_DATA IN THIS EXERCISE_
- - - - - - -

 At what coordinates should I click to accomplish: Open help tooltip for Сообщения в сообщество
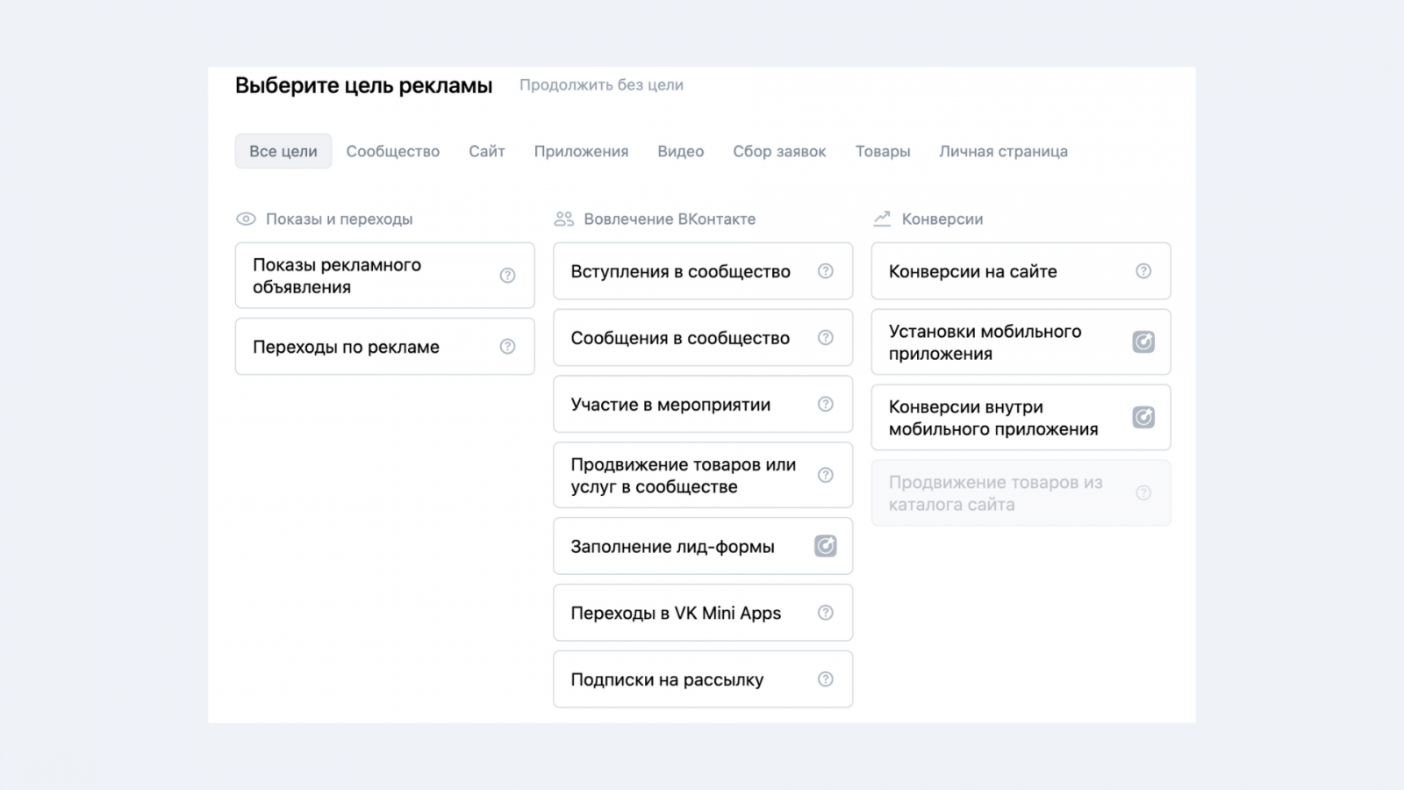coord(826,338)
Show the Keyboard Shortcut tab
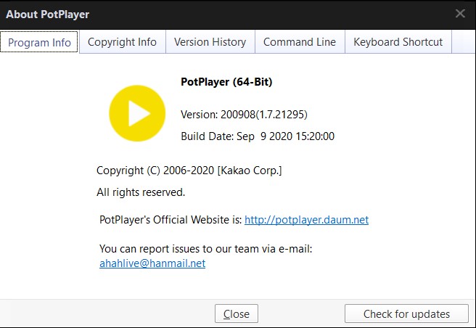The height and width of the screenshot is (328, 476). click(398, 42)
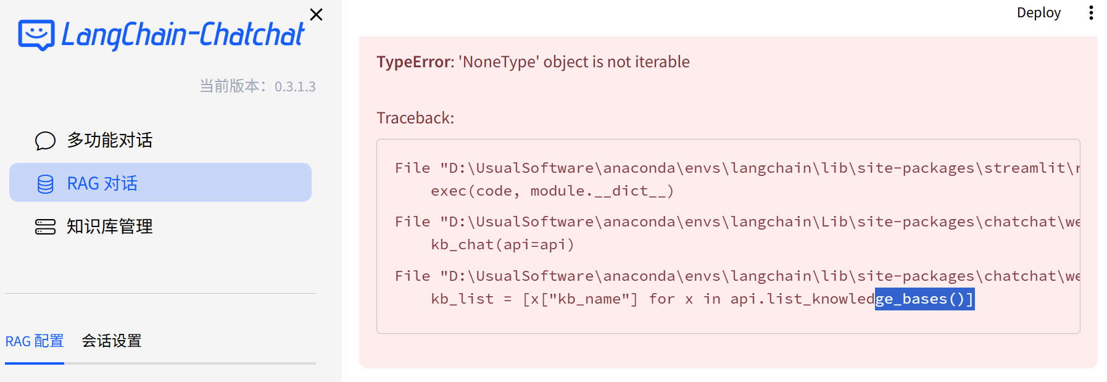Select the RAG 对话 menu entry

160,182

- - - - - - -

_EXERCISE INSTRUCTIONS_
Repeat the listing in full and to the letter, excluding every image.

_RESULT OF THIS EXERCISE_
 At what coordinates should I click to accomplish: Open help tooltip for Сообщения в сообщество
coord(826,338)
Show the Keyboard Shortcut tab
The height and width of the screenshot is (328, 476). click(398, 42)
Select the RAG 对话 menu entry

160,182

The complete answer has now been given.